** Data for this exercise **
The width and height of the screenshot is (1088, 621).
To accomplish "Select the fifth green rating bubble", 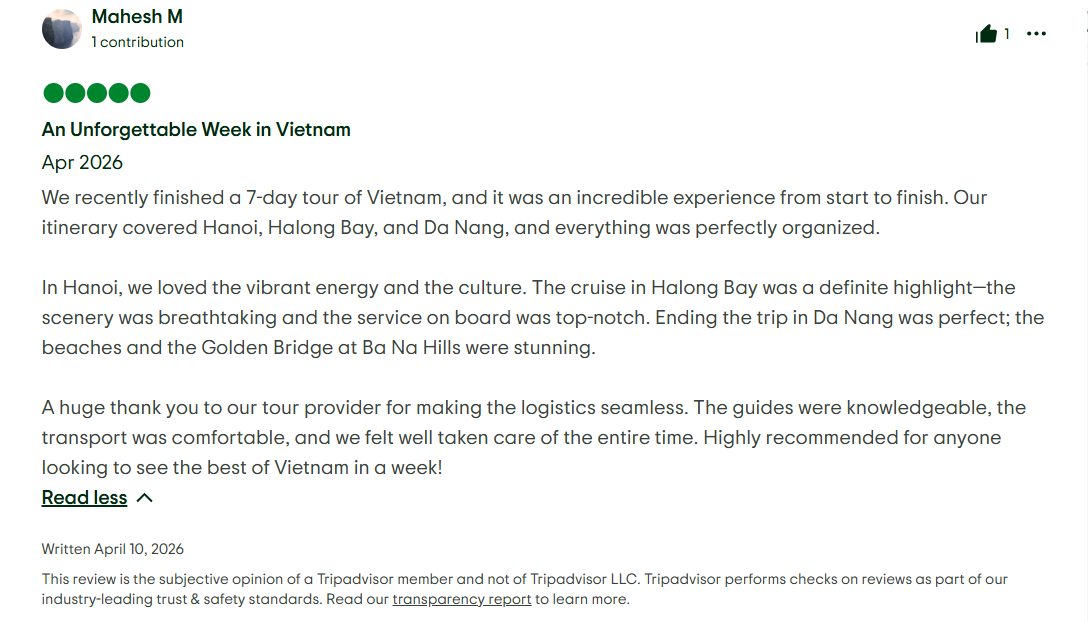I will [x=139, y=92].
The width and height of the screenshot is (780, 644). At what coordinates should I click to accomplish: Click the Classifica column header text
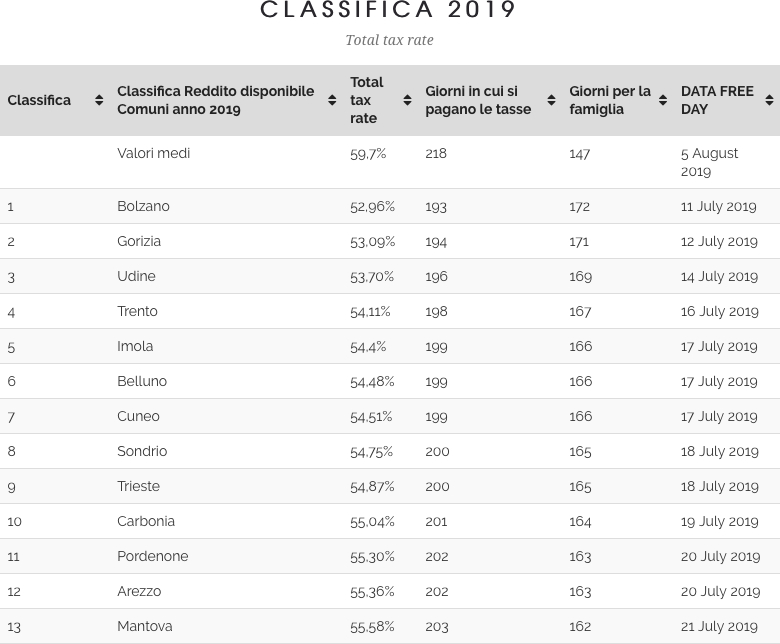(39, 100)
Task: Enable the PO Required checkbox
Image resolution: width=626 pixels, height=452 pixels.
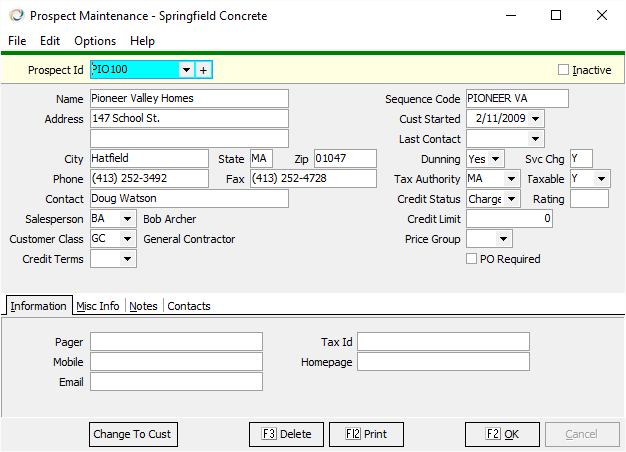Action: coord(472,259)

** Task to carry out **
The range to copy runs from the line with "The width and height of the screenshot is (780, 644)." to the last line of the entries, both included; copy it exactly and leave out the pictures.

** Response below **
The width and height of the screenshot is (780, 644). At what coordinates should I click to accomplish: Click the Classifica column header text
(39, 100)
Task: Enable the PO Required checkbox
Image resolution: width=626 pixels, height=452 pixels.
Action: coord(472,259)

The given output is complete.